§ **Dataset content**
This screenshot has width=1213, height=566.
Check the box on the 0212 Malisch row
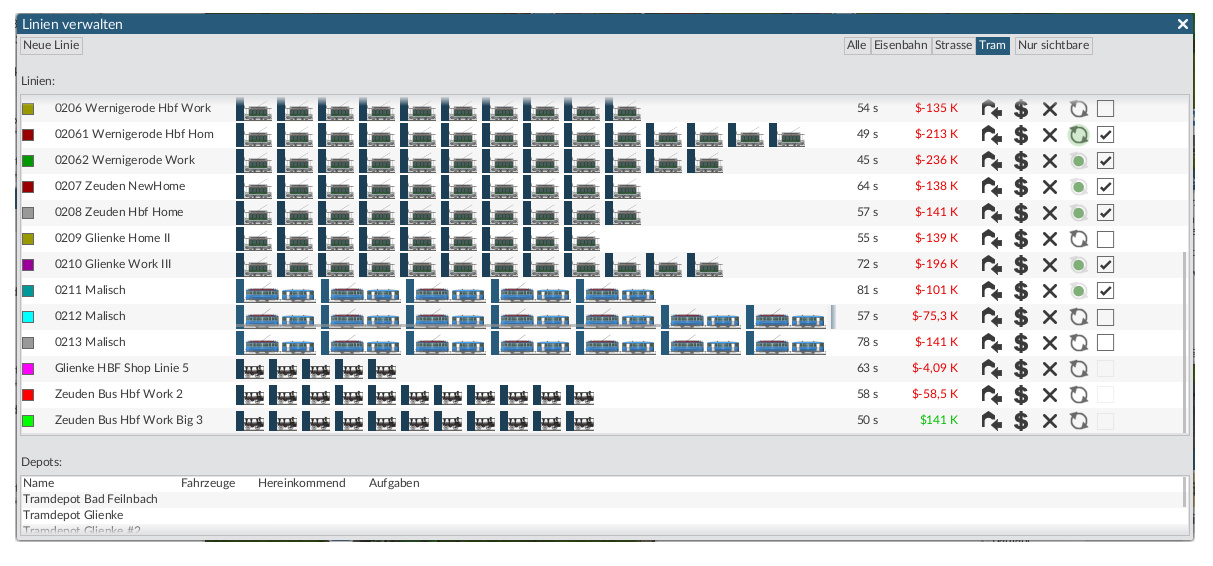[1105, 317]
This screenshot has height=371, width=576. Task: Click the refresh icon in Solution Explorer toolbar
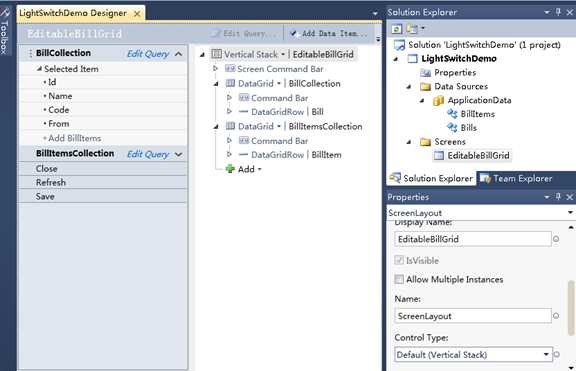(x=396, y=28)
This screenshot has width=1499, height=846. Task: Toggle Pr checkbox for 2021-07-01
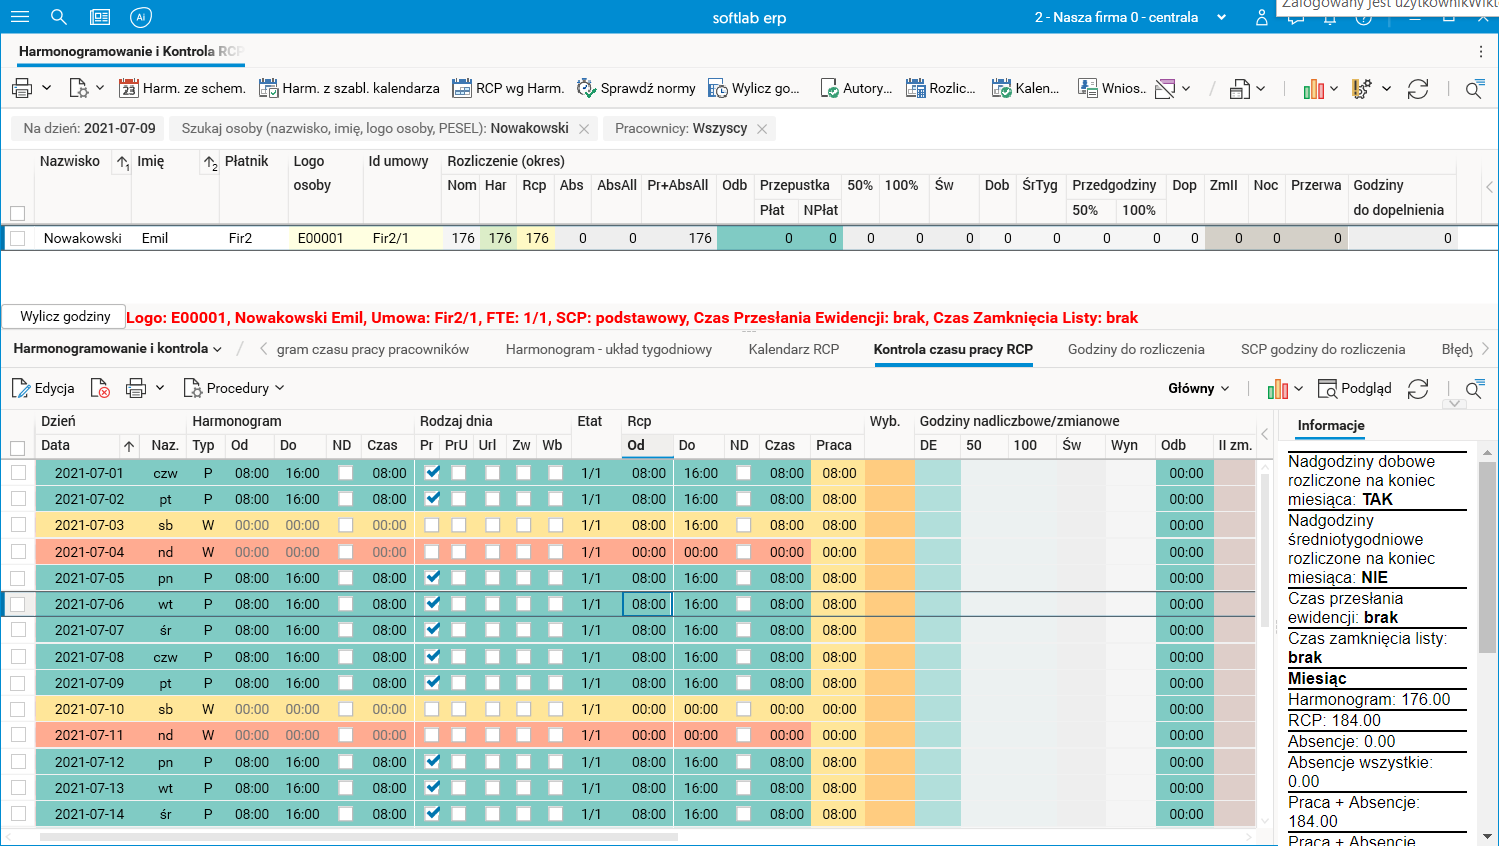[432, 473]
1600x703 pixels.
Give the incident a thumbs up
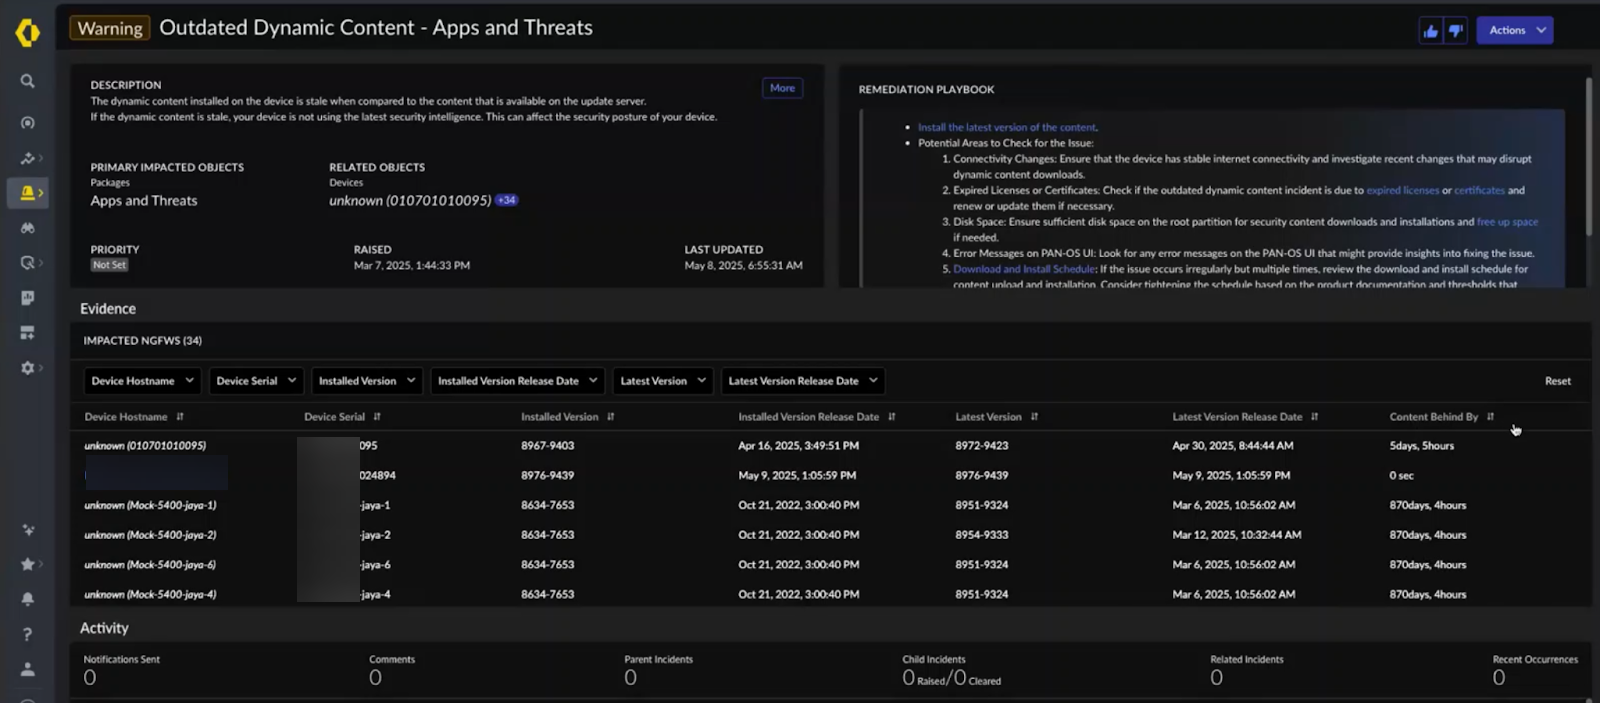point(1430,31)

§ **Problem statement**
With the pictures omitted, reproduce the records in full and exactly.

§ **Response**
This screenshot has width=1213, height=566.
Check the box on the 0212 Malisch row
[1105, 317]
This screenshot has height=371, width=576. Task: Click the refresh icon in Solution Explorer toolbar
(x=396, y=28)
This screenshot has width=1499, height=846. Task: Toggle Pr checkbox for 2021-07-01
[432, 473]
1600x703 pixels.
Give the incident a thumbs up
point(1430,31)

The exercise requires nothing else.